Studying textiles is a glimpse into the very lives of women who have gone before us. So much has changed since primitive women figured out how to spin fibers into thread and take that thread to make a covering, even if what that covering covered was questionable. And then learning that women perfected that primitive weaving to make large pieces of cloth to cover, drape, and wrap themselves in. And from those primitive drapings, fashion comes into play. Now people just don’t make clothes, they design them, and compete for best dressed. And from those early court fashions, industry springs up and keeps moving forward until present day when I, a girl who cannot figure out how to recreate a regency dress to save her life can still appreciate the work and the progress that went in it to create that dress. And then I can take it a step forward and connect it to my own cross-stitching.

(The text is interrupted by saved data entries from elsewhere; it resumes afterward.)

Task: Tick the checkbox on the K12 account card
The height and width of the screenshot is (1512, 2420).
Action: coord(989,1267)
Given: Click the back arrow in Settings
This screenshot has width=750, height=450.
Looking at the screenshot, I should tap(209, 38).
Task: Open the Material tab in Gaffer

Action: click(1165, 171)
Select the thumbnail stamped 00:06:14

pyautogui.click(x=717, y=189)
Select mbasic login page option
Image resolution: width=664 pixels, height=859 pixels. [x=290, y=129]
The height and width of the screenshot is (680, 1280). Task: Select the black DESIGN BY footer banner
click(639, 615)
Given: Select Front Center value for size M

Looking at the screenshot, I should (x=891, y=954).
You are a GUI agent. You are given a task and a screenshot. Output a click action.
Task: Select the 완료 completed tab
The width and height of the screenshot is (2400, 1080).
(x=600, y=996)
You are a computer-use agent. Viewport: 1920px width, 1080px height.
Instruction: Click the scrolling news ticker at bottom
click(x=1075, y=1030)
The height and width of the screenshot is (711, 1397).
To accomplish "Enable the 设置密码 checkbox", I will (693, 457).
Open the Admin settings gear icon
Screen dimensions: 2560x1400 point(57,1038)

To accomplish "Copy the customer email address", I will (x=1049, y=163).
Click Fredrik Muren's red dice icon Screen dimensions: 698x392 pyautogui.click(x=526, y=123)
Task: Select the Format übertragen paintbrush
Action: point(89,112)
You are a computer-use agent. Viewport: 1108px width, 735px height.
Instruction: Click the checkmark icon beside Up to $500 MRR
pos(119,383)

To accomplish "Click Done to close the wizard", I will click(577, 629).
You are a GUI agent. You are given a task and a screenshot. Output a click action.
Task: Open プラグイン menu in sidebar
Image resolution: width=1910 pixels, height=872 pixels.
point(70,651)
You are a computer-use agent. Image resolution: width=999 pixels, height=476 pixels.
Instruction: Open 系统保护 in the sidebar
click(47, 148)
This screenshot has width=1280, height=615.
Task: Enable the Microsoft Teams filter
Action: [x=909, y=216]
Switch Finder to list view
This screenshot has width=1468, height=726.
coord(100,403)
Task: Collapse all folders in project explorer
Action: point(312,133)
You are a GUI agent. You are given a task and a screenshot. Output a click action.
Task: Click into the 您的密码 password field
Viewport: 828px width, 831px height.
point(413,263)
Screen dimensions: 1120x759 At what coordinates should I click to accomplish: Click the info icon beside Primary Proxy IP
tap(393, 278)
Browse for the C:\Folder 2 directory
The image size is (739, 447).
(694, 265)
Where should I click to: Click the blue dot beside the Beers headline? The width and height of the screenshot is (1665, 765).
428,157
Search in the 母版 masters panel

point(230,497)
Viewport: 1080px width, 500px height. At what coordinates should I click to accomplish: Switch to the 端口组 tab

At this point, I realize now that what was once a simple hobby to help me relieve my stress is also a way preserve a part of my identity. It may not be my name, Bible verse, favorite color, or a popular saying. It goes deeper than that. Needlework takes all the different threads of your life and allows them to be weave and sewed together to make a picture of something great and beautiful, something that can be used to decorate and make better. This is what I have gained from my museum project and this class. I have learned that simple textiles are not just simple textiles; they are the very identities and ingenuity of the women that have walked this earth before us. It reminds of a saying that I once read, “In order to understand any woman, you must understand the woman that came before her.”This saying has impacted my life more than I ever thought. When I look at a textile, be it a string skirt, a regency dress, or a sampler, I’m looking at the art and skill of a woman before me. To understand their textile is to understand a part of them, to understand a part of them is to preserve a part of them, and to preserve a part of them is make them live another day. This is not just the significance of textile or women’s study, but the significance of us a people, to remember those who came before us and enrich our lives with the lessons and memories that they have left behind. This is what I have learned not just from this project, but from this class.